Comment pallier à cela ?
Il faut réinvestir dans l’agriculture. Il faut retourner à des taux élevés de croissance des produits alimentaires. Et à ce titre, l’Afrique dispose d’un potentiel considérable, dans la mesure où l’on part d’une productivité très basse. Depuis 2006, à la Fao, nous travaillons beaucoup sur cet aspect de la productivité. Au lendemain du G20 à Paris, les ministres nous ont chargé, avec l’Organisation de coopération et de développement économique (Ocde) de coordonner dix organisations nationales afin d’émettre des recommandations en matière de productivité. En priorité, le rapport, remis en novembre dernier, insiste sur la nécessité d’augmenter les investissements dans l’agriculture.
Quel est l’impact de l’augmentation des prix alimentaires sur les fermiers dans les pays pauvres ? Et que faites-vous en termes de prévention dans la Corne d’Afrique ? (Addis Fortune)

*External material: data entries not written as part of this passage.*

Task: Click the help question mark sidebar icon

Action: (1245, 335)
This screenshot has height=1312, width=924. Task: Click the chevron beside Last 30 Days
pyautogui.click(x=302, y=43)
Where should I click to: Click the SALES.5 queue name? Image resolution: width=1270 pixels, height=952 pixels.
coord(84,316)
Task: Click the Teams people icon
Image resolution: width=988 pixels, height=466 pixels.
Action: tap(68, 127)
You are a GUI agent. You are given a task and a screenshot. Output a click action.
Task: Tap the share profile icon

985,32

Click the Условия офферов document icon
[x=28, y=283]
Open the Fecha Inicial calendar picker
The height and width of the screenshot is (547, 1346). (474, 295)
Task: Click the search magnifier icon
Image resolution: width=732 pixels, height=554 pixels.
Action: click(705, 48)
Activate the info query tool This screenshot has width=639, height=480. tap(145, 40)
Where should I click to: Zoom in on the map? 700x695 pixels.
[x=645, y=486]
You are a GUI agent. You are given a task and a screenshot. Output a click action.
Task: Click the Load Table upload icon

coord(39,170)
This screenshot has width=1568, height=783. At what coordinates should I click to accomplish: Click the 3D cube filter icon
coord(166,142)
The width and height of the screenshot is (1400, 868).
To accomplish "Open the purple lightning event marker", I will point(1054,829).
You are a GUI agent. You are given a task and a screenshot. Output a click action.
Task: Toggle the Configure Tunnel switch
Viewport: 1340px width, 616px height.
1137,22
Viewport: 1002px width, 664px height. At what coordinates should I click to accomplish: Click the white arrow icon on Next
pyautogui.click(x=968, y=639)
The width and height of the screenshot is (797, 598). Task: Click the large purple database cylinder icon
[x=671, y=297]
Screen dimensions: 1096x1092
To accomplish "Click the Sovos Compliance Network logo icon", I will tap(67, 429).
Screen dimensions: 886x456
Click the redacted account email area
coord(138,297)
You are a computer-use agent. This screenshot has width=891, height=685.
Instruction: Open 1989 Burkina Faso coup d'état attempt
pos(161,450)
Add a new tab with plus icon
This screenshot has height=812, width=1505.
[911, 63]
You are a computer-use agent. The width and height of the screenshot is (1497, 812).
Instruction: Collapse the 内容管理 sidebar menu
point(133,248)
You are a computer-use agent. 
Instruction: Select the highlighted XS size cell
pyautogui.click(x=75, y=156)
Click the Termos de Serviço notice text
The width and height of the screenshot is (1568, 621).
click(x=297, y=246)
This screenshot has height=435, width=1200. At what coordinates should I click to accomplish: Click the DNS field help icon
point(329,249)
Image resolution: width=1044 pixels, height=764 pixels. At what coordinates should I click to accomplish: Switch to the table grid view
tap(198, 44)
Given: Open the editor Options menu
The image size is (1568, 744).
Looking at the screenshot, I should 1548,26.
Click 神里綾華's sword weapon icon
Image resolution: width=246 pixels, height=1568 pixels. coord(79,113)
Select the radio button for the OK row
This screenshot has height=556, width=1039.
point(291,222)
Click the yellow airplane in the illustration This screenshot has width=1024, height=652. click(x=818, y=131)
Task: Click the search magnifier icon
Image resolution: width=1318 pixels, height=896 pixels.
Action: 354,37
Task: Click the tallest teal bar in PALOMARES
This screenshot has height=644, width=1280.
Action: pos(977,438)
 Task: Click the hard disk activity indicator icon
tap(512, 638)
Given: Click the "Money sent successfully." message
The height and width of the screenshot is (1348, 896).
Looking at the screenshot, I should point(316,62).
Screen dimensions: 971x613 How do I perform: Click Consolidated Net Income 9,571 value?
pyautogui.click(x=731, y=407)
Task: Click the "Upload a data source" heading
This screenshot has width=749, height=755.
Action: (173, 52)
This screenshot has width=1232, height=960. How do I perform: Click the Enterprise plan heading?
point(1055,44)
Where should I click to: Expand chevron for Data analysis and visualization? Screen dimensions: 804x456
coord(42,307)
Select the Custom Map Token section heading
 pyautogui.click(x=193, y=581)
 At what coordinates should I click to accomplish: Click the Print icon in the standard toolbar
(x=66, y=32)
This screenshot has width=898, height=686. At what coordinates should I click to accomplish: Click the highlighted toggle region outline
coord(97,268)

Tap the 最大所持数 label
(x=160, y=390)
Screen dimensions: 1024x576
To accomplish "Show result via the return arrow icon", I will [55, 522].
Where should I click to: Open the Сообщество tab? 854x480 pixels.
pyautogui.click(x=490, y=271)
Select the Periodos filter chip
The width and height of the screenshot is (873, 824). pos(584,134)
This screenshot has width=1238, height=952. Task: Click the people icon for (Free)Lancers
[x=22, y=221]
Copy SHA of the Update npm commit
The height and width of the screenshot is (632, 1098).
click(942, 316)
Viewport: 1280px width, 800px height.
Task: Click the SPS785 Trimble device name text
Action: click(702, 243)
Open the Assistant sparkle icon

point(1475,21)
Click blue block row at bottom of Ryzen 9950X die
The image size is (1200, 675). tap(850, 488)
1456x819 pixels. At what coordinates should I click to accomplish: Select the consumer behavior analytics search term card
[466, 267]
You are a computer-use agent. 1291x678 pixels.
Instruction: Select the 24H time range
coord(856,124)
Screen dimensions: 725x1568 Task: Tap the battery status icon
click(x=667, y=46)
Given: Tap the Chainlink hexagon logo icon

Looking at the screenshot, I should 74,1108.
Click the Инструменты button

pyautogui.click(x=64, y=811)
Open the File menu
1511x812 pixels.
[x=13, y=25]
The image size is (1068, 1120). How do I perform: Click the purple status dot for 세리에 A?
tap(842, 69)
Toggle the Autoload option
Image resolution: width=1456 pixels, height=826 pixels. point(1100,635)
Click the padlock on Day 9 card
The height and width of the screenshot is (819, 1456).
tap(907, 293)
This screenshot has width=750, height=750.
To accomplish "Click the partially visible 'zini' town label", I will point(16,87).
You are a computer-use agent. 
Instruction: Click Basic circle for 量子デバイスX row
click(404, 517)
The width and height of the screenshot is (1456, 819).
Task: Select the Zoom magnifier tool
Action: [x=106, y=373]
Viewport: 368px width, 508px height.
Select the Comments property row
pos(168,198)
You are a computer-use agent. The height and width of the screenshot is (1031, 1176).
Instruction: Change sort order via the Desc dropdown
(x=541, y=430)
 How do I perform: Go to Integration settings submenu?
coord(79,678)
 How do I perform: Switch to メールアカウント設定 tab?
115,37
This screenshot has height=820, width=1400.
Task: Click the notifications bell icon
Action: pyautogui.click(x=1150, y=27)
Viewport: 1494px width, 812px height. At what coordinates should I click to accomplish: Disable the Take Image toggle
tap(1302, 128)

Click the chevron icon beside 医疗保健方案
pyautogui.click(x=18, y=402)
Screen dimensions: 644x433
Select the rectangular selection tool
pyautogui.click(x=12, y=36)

Les données dont nous disposons montrent que les situations varient d’un pays à l’autre. Dans certains pays, l’augmentation des prix s’est traduite par une augmentation des prix pour les fermiers. Dans d’autres pays, ce n’est pas le cas ; et cela est dû en général aux gouvernements qui limitent cette transmission du marché global aux fermiers. L’augmentation des prix devrait être une opportunité pour les fermiers. Ce n’est vrai que si le prix du marché international est répercuté sur les producteurs ; que si, aussi, l’augmentation du prix des produits alimentaires se traduit par une augmentation de la productivité. Et, je le répète, tout cela n’est possible que si les producteurs, les fermiers, ont accès aux infrastructures leur permettant d’écouler leurs produits, aux intrants - comme les semences, les fertilisants, etc. – de même que d’autres variables, permettant essentiellement d’augmenter la production. Au sein de l’Ocde (qui regroupe 34 pays membres, pour la plupart développés, et représente 80% du Pib mondial- Ndlr) cette répercussion de l’augmentation des prix sur la productivité n’a affecté que 10% du bloc. C’est dire que cette répercussion est d’autant plus difficile pour les pays en développement qui n’ont pas le même accès aux ressources.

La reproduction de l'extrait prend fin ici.